Les derniers jours de Newgate d’Andrew Pepper

Les derniers jours de Newgate d'Andrew Pepper1829, l’Angleterre pré-victorienne, et surtout pré-Scotland Yard. Grâce à sir Henry Fielding, l’écrivain, la sécurité des rues de Londres est assurée par les Bow Street Runners, du nom de la rue de leur quartier général. Les agents y sont recrutés sans tenir compte de leur moralité, ni même de leur sens de la justice. Mieux encore, ça n’est pas si mal s’ils ont un pied chez les Bow Street Runners et un autre chez les bandits, c’est utile pour les enquêtes.

Pyke est l’un de ces agents très spéciaux que le crime ne rebute pas. Il est redoutablement intelligent, débrouillard, et surtout, il déteste se faire manipuler.

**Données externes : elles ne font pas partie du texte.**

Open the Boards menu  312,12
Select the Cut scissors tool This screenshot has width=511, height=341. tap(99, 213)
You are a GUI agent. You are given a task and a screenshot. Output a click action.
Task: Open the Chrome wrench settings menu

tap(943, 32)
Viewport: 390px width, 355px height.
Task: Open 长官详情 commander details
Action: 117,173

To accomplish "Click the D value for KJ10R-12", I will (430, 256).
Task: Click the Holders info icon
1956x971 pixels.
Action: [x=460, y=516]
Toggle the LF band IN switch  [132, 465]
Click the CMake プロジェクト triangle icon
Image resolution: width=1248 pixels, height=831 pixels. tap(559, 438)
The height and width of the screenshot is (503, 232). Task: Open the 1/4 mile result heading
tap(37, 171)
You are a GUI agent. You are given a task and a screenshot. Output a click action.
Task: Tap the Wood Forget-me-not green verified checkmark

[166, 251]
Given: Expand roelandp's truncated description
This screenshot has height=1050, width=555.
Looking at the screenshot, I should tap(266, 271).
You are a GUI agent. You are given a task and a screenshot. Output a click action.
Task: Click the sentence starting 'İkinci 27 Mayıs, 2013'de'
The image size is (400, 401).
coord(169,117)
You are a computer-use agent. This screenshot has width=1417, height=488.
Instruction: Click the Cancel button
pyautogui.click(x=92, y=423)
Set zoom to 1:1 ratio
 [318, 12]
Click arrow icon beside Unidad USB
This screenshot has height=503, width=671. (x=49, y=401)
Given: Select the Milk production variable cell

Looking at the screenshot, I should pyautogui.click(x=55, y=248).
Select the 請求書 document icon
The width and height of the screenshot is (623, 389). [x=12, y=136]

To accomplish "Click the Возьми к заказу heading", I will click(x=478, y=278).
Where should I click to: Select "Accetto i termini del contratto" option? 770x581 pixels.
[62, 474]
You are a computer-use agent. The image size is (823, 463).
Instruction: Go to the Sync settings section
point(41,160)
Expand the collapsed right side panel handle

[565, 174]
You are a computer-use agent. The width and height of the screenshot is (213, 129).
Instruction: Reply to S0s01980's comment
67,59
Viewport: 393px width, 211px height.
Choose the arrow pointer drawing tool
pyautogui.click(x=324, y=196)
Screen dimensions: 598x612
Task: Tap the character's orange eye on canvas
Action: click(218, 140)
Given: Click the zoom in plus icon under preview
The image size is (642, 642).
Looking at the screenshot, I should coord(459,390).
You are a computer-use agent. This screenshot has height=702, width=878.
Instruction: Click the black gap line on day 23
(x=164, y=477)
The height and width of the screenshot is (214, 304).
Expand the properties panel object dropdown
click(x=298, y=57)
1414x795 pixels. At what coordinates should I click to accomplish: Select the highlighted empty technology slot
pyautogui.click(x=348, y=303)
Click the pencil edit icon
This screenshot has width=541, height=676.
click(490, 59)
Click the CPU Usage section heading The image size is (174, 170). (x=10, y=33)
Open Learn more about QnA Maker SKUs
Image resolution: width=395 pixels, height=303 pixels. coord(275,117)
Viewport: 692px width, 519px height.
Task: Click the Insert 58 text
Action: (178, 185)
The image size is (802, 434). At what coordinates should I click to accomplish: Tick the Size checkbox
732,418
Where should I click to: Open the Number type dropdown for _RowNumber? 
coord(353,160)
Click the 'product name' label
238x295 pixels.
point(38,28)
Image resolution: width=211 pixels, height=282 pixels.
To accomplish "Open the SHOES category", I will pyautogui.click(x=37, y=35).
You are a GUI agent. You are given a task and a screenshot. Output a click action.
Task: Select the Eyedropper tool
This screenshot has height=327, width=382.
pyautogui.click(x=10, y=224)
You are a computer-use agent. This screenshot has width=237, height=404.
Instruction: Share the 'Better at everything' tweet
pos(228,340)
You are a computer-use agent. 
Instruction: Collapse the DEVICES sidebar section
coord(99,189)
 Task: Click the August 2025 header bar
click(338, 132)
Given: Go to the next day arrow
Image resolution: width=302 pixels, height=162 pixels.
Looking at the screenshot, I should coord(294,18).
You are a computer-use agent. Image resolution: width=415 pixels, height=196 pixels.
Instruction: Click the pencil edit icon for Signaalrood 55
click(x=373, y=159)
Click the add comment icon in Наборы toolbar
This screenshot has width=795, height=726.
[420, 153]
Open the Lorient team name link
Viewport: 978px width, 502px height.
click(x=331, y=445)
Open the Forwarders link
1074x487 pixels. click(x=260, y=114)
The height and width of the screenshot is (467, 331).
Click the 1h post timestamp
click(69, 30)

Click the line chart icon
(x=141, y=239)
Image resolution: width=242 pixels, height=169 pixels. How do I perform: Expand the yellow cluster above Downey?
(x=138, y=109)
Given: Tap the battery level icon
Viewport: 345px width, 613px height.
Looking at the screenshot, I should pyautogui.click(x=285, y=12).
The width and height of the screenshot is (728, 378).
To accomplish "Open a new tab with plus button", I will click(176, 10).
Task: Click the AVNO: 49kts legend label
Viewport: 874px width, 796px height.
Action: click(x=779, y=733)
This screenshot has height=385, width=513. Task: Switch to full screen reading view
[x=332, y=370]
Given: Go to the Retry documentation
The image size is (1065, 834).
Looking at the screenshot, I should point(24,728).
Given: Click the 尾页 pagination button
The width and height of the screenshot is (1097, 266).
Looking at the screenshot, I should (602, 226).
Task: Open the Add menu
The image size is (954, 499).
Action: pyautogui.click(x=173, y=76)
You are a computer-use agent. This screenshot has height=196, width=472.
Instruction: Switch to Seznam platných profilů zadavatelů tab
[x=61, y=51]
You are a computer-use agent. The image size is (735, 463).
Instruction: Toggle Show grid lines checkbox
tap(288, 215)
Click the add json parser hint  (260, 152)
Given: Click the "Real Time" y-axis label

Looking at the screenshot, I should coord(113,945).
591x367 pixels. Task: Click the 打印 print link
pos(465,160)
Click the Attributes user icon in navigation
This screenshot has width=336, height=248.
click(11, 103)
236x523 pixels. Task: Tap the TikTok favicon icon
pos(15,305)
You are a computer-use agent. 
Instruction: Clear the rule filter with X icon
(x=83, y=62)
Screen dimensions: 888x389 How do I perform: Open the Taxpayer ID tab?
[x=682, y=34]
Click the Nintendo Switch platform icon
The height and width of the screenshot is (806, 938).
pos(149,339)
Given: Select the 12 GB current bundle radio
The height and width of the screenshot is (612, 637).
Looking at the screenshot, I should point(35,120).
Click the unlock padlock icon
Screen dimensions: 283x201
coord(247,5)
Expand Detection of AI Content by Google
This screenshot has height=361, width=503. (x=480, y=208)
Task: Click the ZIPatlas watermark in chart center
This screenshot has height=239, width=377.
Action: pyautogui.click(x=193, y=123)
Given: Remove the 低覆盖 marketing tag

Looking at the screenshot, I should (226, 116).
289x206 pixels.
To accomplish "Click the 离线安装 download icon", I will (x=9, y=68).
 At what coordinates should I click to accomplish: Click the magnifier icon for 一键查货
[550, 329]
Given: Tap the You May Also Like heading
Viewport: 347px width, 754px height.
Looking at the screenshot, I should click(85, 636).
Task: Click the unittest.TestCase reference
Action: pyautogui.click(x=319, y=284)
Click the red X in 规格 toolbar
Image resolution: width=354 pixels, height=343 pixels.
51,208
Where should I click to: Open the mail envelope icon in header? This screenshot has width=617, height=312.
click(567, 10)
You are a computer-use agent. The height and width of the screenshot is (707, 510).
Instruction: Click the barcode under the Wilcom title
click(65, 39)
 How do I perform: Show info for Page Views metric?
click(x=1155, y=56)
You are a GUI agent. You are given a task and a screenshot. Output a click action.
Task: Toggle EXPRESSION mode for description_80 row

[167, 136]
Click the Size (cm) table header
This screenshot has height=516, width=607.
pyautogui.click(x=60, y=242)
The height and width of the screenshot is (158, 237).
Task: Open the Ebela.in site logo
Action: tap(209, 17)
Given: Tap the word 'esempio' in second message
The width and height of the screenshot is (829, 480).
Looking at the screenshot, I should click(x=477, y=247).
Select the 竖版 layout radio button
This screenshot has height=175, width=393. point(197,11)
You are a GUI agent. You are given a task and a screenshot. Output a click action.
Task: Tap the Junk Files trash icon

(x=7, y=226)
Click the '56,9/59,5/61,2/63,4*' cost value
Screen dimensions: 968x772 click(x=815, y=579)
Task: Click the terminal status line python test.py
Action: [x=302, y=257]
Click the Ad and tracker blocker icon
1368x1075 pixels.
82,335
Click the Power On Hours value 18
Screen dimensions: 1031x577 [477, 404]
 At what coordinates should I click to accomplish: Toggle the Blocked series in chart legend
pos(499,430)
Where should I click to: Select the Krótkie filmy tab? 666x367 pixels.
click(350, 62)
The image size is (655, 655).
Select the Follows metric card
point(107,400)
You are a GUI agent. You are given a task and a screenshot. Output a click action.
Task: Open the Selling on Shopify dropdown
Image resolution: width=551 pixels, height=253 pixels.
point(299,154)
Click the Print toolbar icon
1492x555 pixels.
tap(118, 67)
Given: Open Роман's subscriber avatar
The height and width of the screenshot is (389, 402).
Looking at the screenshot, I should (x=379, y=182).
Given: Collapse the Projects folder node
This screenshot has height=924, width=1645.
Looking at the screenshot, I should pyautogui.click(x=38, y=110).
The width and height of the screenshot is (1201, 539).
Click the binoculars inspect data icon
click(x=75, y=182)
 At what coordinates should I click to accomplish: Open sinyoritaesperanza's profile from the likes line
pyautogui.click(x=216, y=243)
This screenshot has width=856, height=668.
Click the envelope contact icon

« …une partie de son travail consistait à se mettre au service de clients aisés victimes d’un crime, généralement un cambriolage. S’il parvenait à retrouver  ce qui avait été volé, Pyke recevait une commission. Deux ans auparavant, il avait effectué ce type de tâche pour le compte d’Edmonton à qui on avait dérobé six mille livres de bijoux et de bons au porteur de Belgravia. A cette occasion, Pyke avait organisé la restitution des biens volés et touché trois cents guinées.
Toutefois Edmonton ignorait que, grâce à l’assistance d’un autre Runner, qui avait un compte à régler avec Edmonton, il avait également réalisé le cambriolage.
« 

Il est à nouveau sollicité par lord Edmonton, qui se dit victime de vols lors de transports de fonds. Alors qu’il est sur les traces d’un éventuel coupable, Pyke découvre les cadavres égorgés d’un couple et de leur bébé tout nouveau-né. Il découvre bientôt que la femme était catholiques et l’homme protestant. Dans un contexte de luttes sanglantes entre communautés religieuses et de loi sur l’émancipation des catholiques, l’enquête de Pyke prend un tour politique qui va dévoiler bien des compromissions, le conduire en prison et à la condamnation à mort, et aux meurtres, toujours de sang froid et parfois extrêmement cruels.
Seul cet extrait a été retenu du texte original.